From now on, fossil fuel use for electricity generation will decrease

May 10th, 2024 | Download as PDF
From now on, fossil fuel use for electricity generation will decrease

Graph: Global electricity generation from fossil fuels (black), wind and solar (green) and other clean energy technologies (blue) between 2000 and 2023. Source: Ember.

A glimmer of hope

Among all the doom stories about climate change, there is also a glimmer of hope. We seem to have reached a turning point in the use of fossil fuel for electricity generation. Electricity produced by wind and solar is growing so fast now that it exceeds the rising demand of electricity. This means we have now reached a peak in fossil fuel electricity generation. This was concluded from the Global Electricity Review 2024, a new analysis from thinktank Ember.

Renewables generated a record 30% of global electricity in 2023, driven by growth in solar and wind, Ember shows. 2023 was likely the pivot point, with record construction of solar and wind. According to Ember, ‘a new era of falling fossil fuel generation is imminent’.

2% decline in 2024

In the period 2004-2013, global electricity generation from fossil fuels grew by 3.5%, annually. In the period 2014-2023, this annual growth rate has decreased to 1.3%. From now on, a decline in fossil fuel use for electricity generation is expected. Ember estimates that this decline will be 2% in 2024.

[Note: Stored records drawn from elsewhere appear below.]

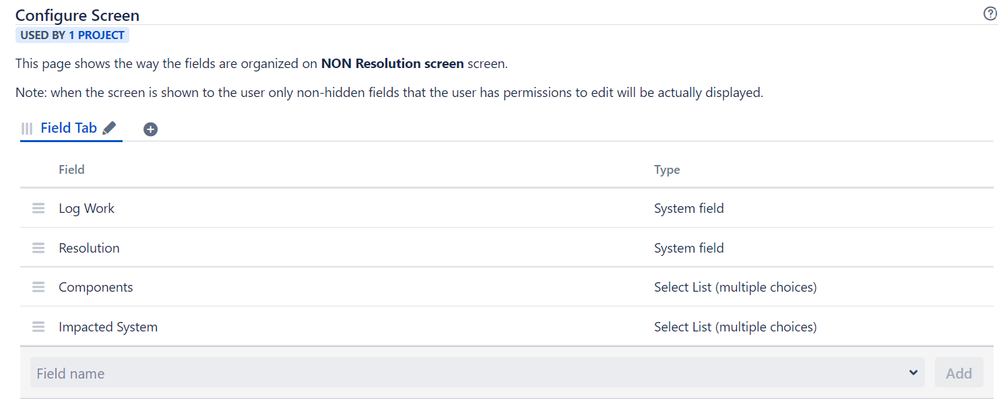The width and height of the screenshot is (999, 419).
Task: Click the Add button
Action: [x=959, y=373]
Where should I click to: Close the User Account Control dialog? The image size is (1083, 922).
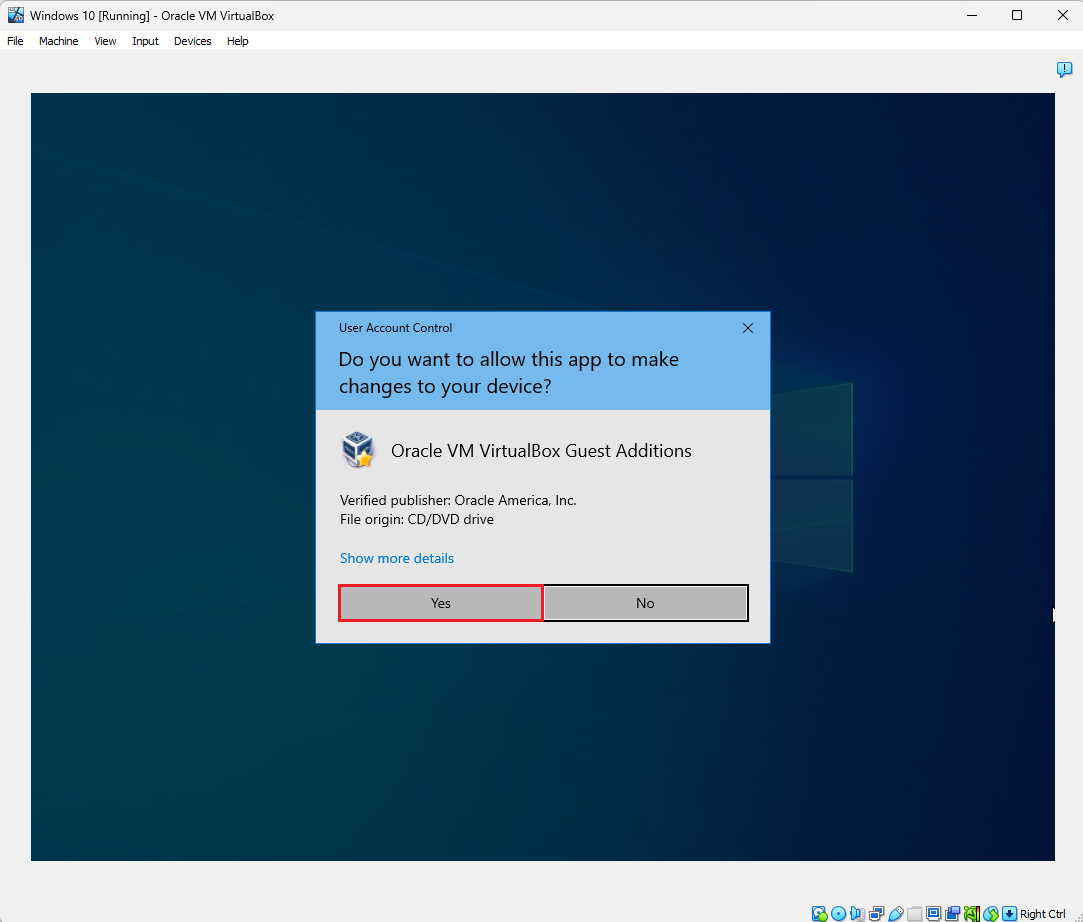(747, 328)
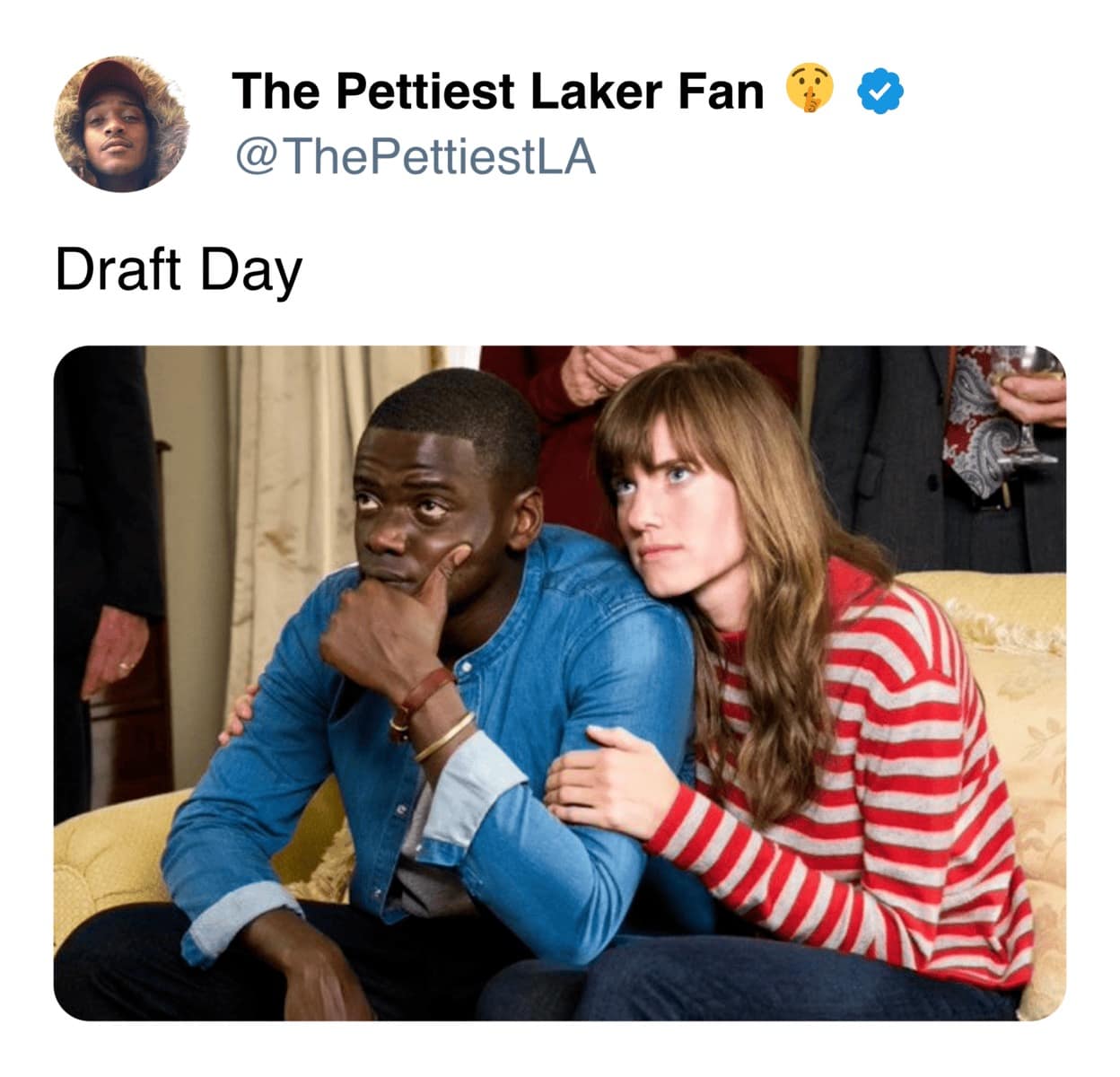1120x1077 pixels.
Task: Open the attached tweet photo
Action: [x=560, y=683]
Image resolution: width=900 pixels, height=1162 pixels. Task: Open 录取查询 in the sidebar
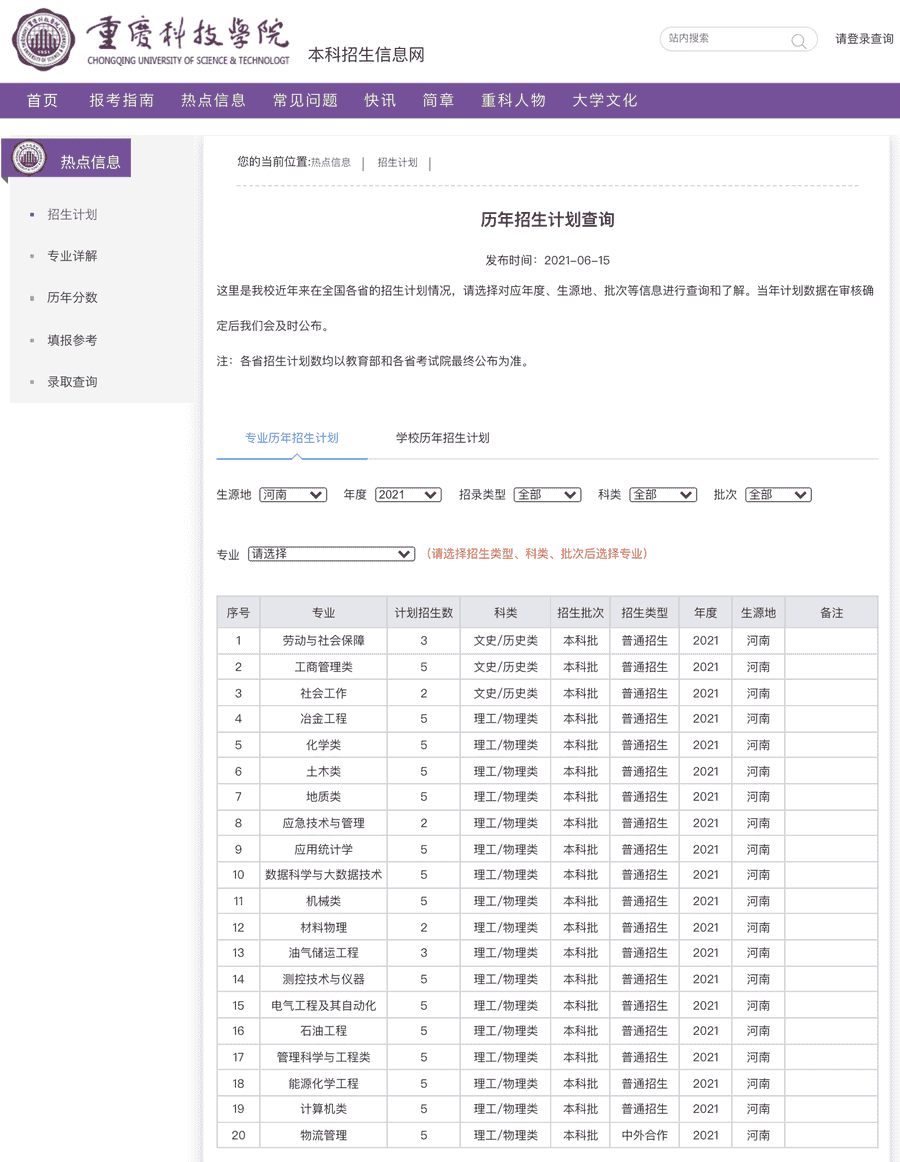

Wind and solar have expanded from 0.2% of the global electricity mix in 2000 to 13.4% in 2023. The contribution of wind is the largest: 7.8%. Hydropower remains the world’s largest source of clean power, with a 14.3% share of the world’s electricity mix.

Still a long way to go

But unfortunately, this is no reason to think that everything will be fine now. Half a year ago, the COP28 in Dubai set the target of tripling the use of renewable energy sources by 2030. Achieving this goal, among a number of other objectives, is necessary to achieve the Paris Agreement's goal of limiting global warming to 1.5°C compared to pre-industrial levels. This is a huge step. In our previous post we presented the findings of a Guardian survey that ‘almost 80% of the IPCC experts think global temperature rise will exceed 2°C compared to pre-industrial levels’.

One of the threats to the Paris objective is the fact that electricity demand is still growing, mainly in China.